Rather than increased government action, the newly elected McDonnell argued: “The circumstances of our time demand that we reconsider and restore the proper, limited role of government at every level. Without reform, the excessive growth of government threatens our very liberty and prosperity.”

On issues ranging from health care reform to job creation, McDonnell repeatedly sought to cast Democratic efforts as overly intrusive while painting Republicans as the keepers of the Reagan-era notion of limited government.

For instance, on health care, McDonnell argued that Democratic plans would lead to the nation turning “over the best medical care system in the world to the federal government,” while asserting that GOP “solutions aren’t thousand-page bills that no one has fully read, after being crafted behind closed doors with special interests.”

McDonnell spoke from the House chamber at the Virginia Capitol in Richmond.

On jobs and the economy, McDonnell argued that the government should look to “promote entrepreneurship and innovation,” rather than piling “on more taxation, regulation, and litigation that kill jobs and hurt the middle class.” McDonnell also called for cuts to federal spending beyond the three-year, non-military freeze called for by Obama.

“The amount of this debt is on pace to double in five years, and triple in ten. The federal debt is already over $100,000 per household. This is simply unsustainable. The President’s partial freeze on discretionary spending is a laudable step, but a small one. The circumstances of our time demand that we reconsider and restore the proper, limited role of government at every level,” McDonnell said.

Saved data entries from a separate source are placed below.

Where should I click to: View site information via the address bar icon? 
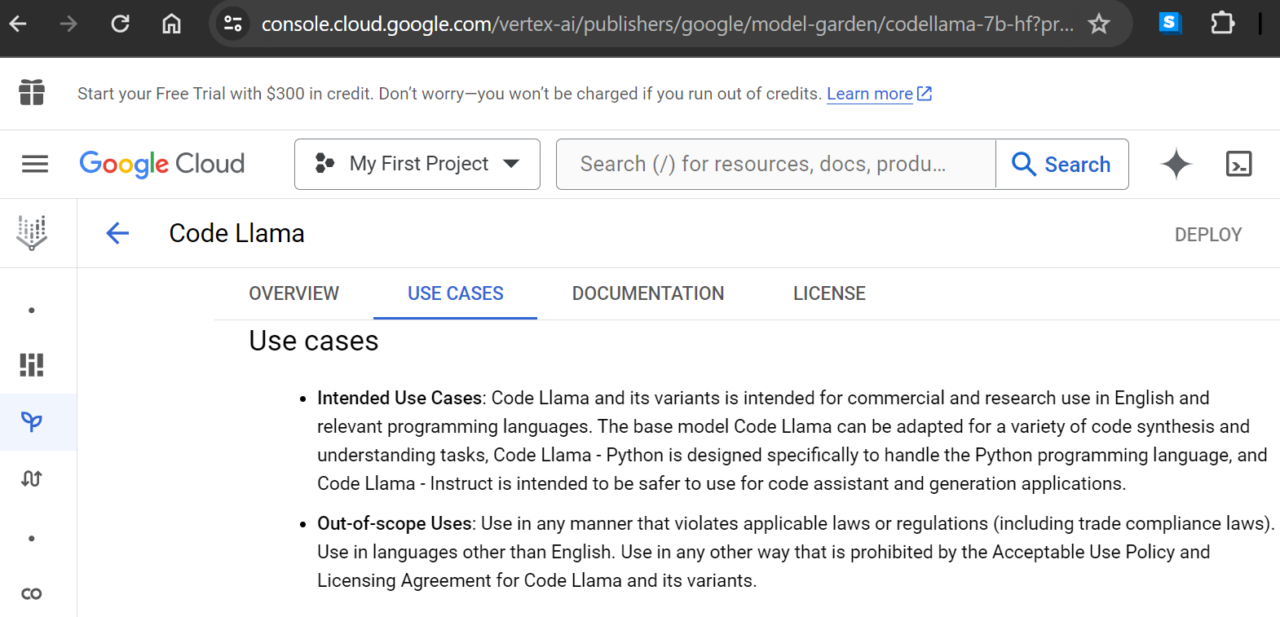233,23
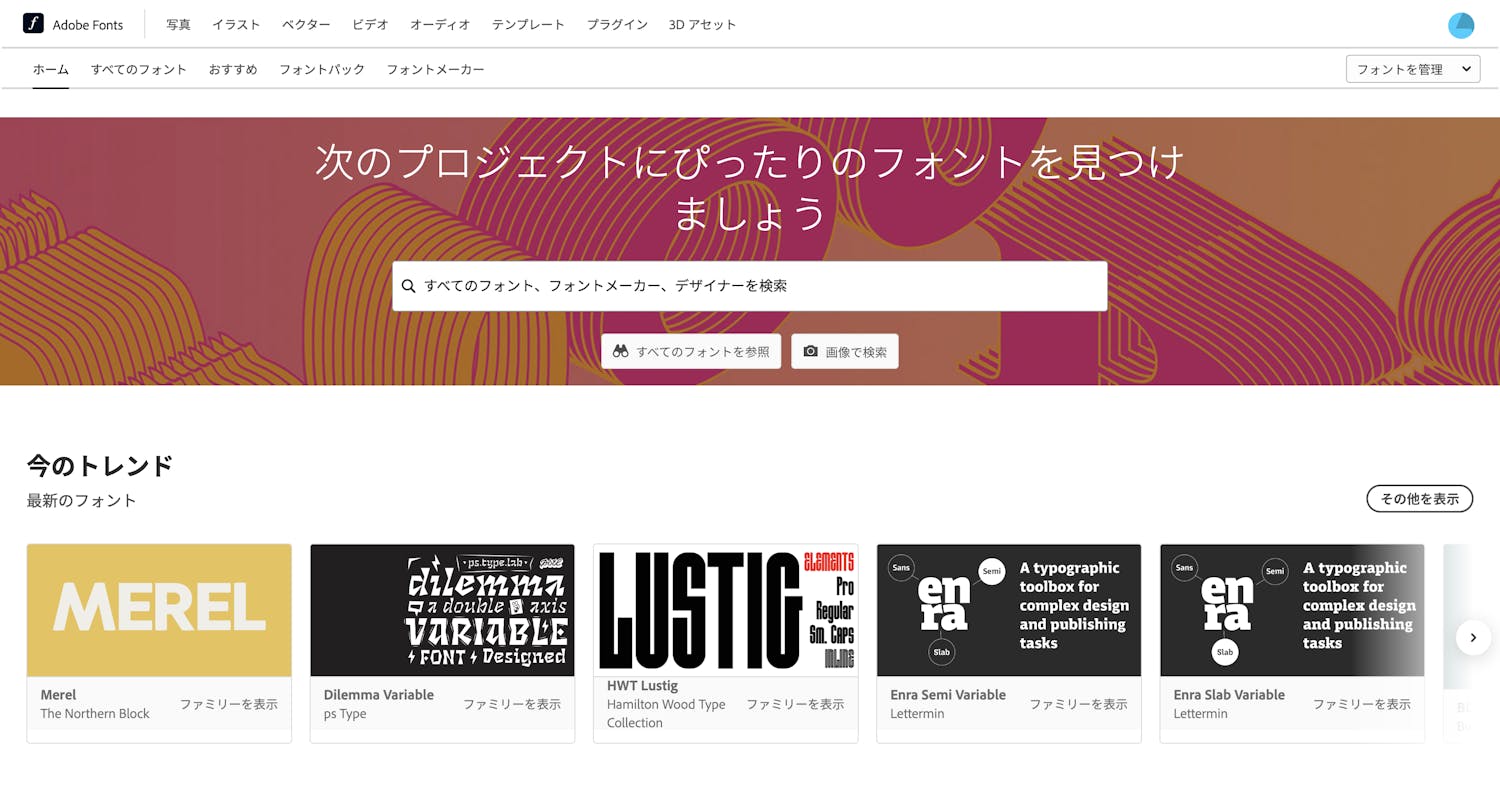The width and height of the screenshot is (1500, 792).
Task: Click the camera icon for image search
Action: tap(810, 352)
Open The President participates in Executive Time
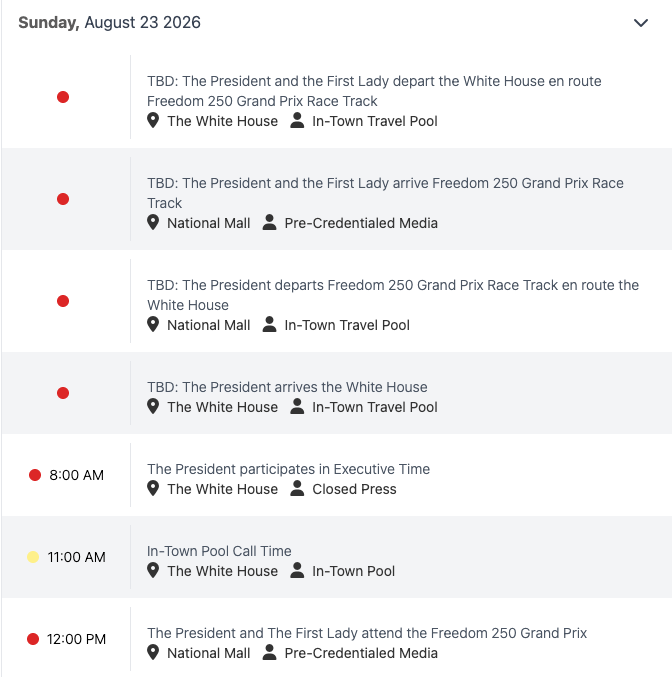This screenshot has height=677, width=672. click(288, 469)
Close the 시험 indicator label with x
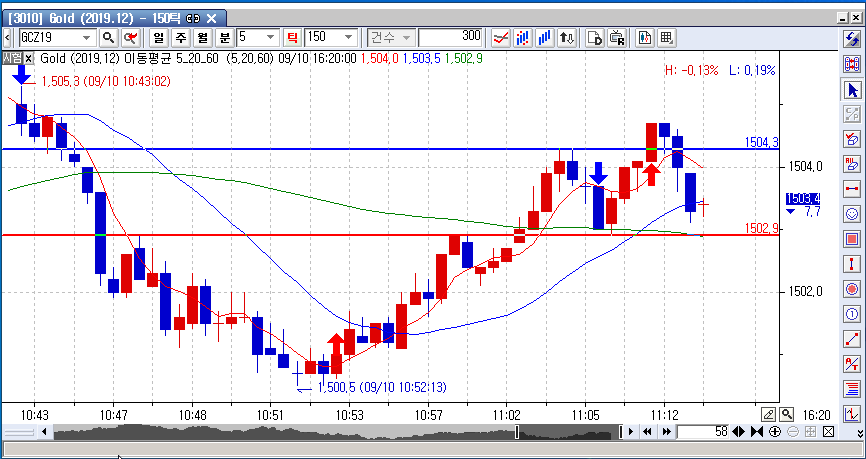866x459 pixels. (29, 58)
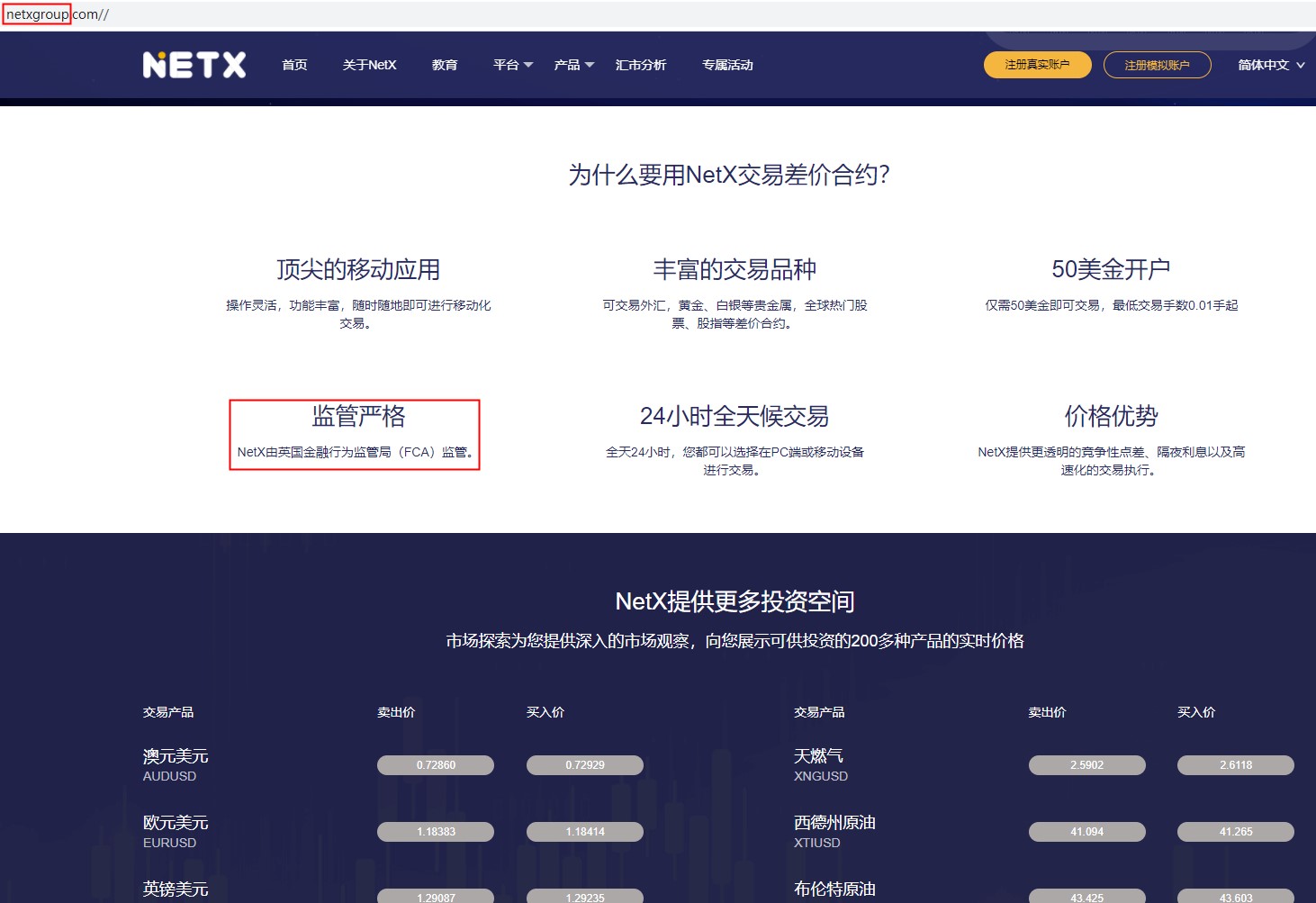Select 关于NetX in the navigation bar
The width and height of the screenshot is (1316, 903).
click(369, 64)
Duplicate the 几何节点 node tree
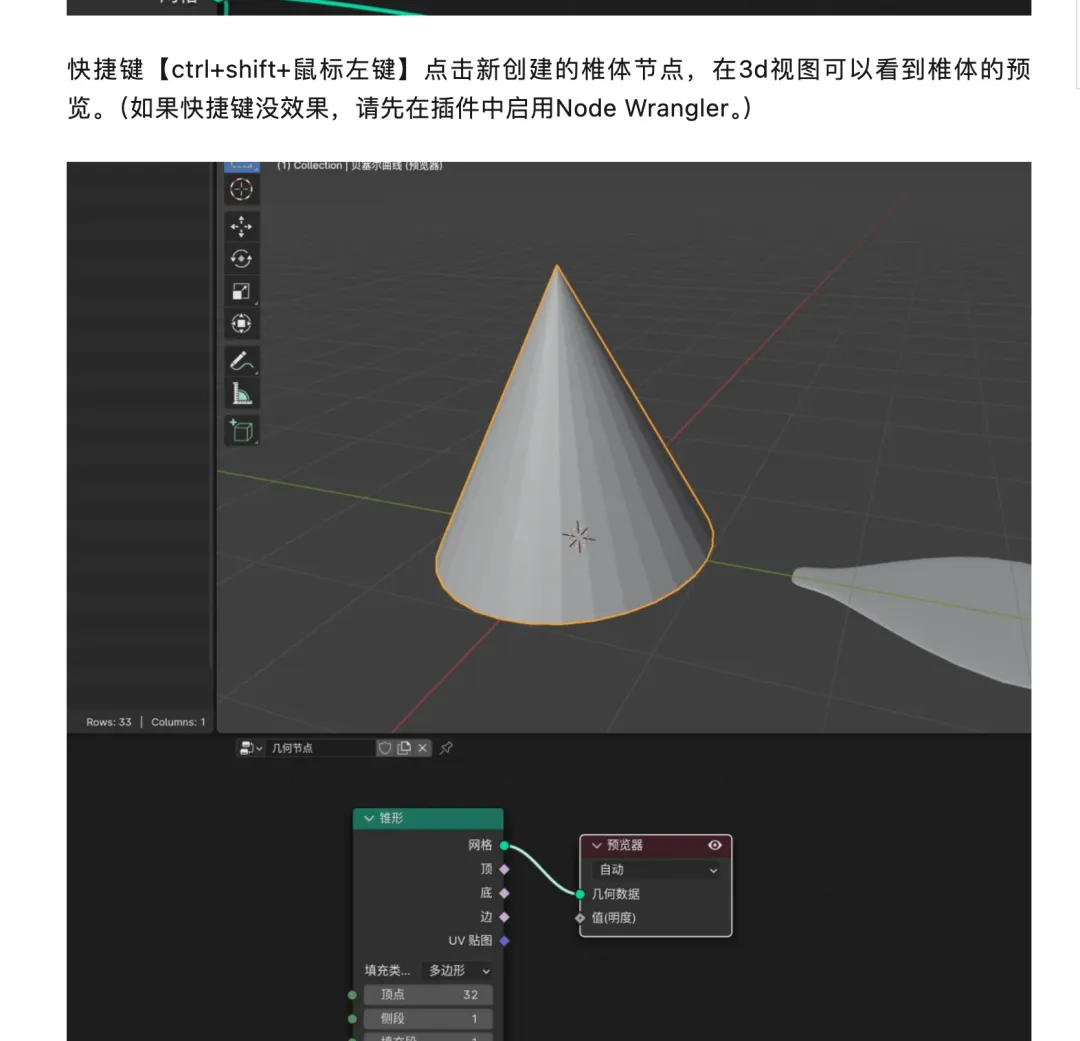This screenshot has width=1080, height=1041. (404, 748)
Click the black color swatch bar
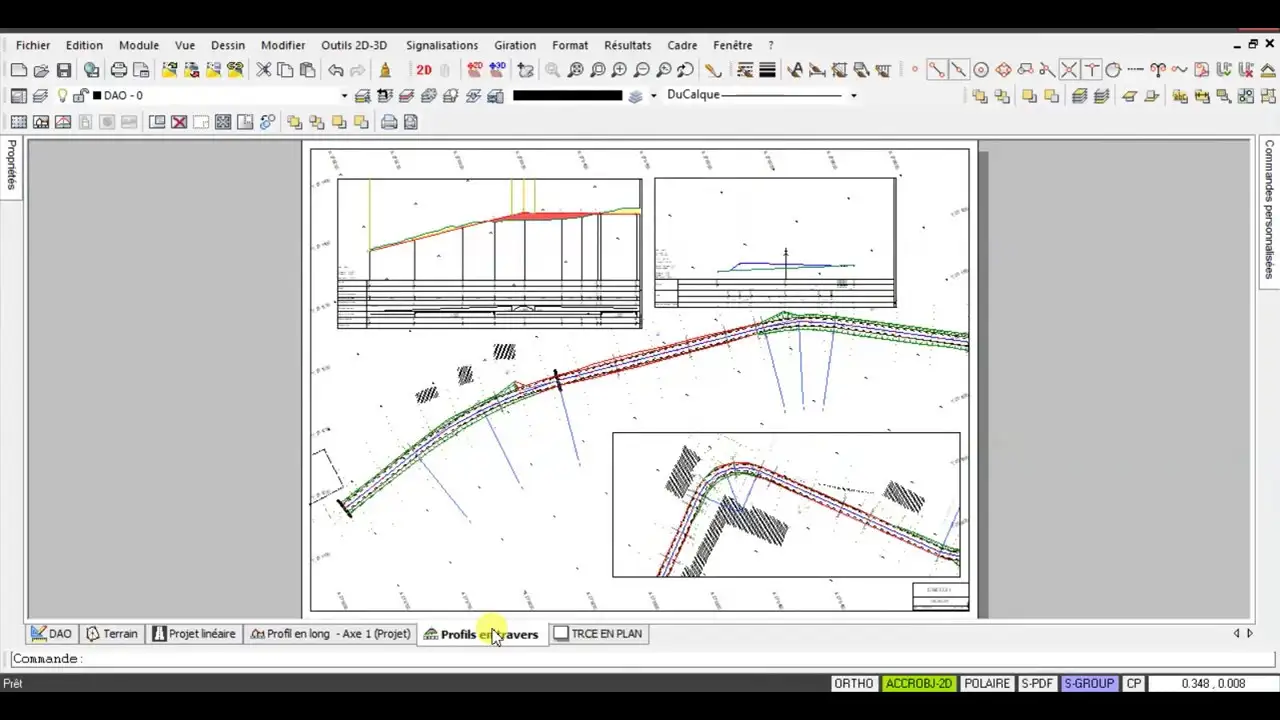The image size is (1280, 720). (x=567, y=96)
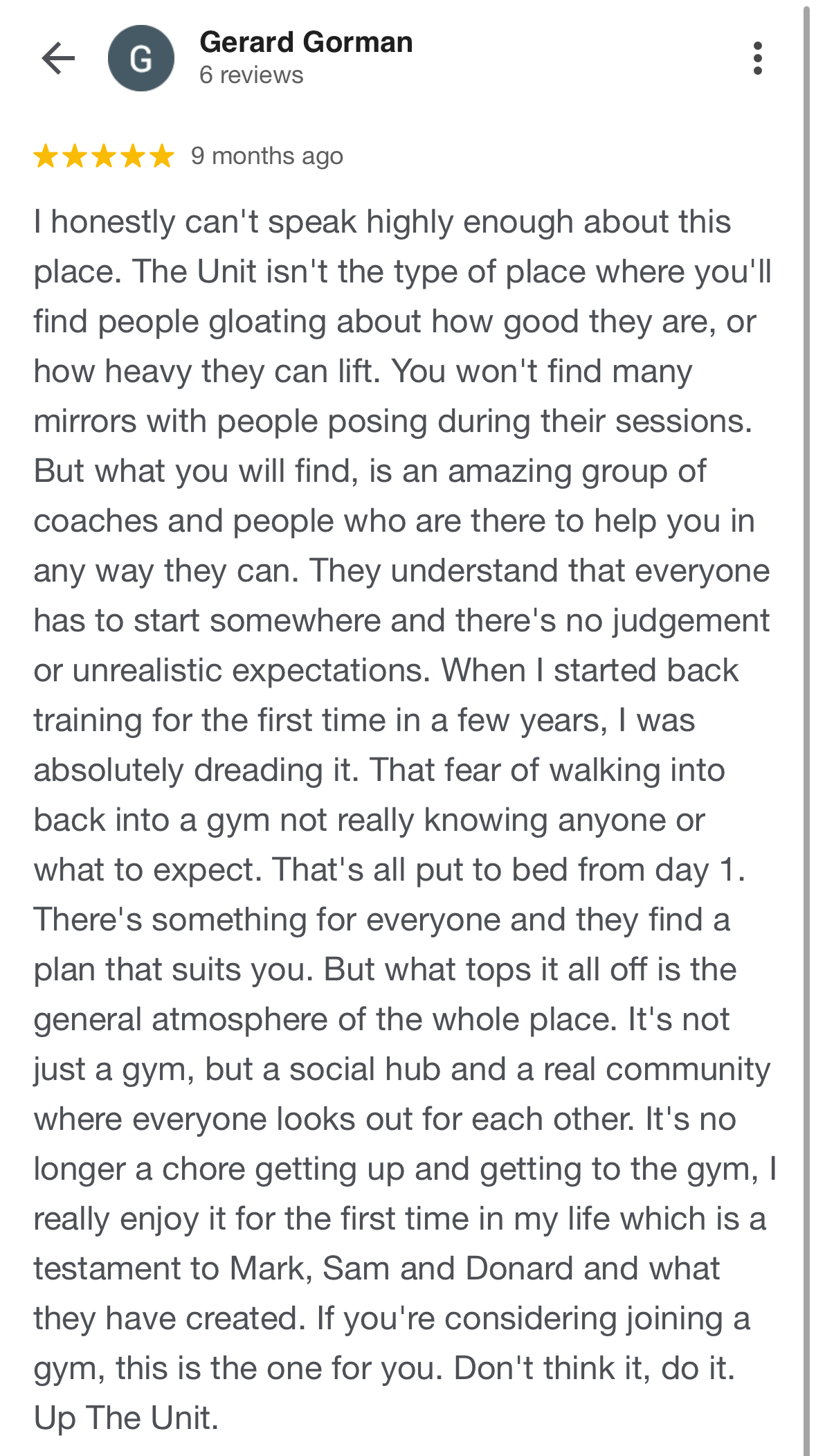Click the second yellow rating star

point(75,156)

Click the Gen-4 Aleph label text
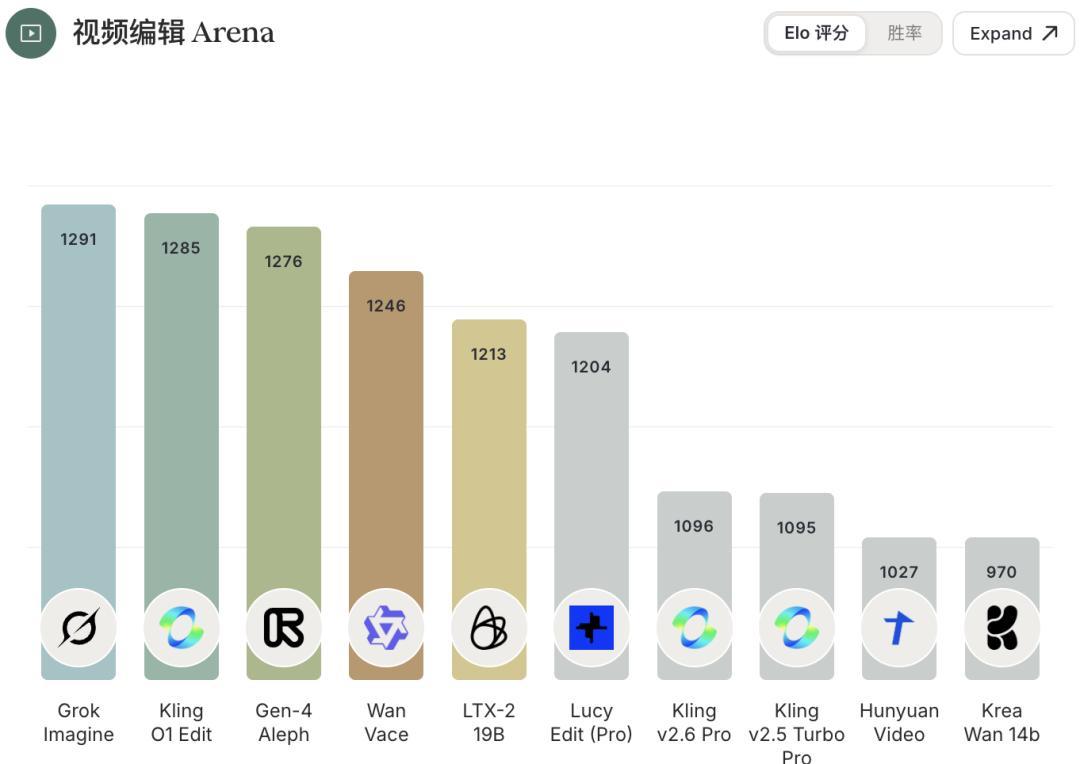[x=284, y=722]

McDonnell did find some common ground with the administration during his speech, particularly on education. “The President and I agree on expanding the number of high-quality charter schools, and rewarding teachers for excellent performance. More school choices for parents and students mean more accountability and greater achievement,” McDonnell said, adding that, “a child’s educational opportunity should be determined by her intellect and work ethic, not by her zip code.”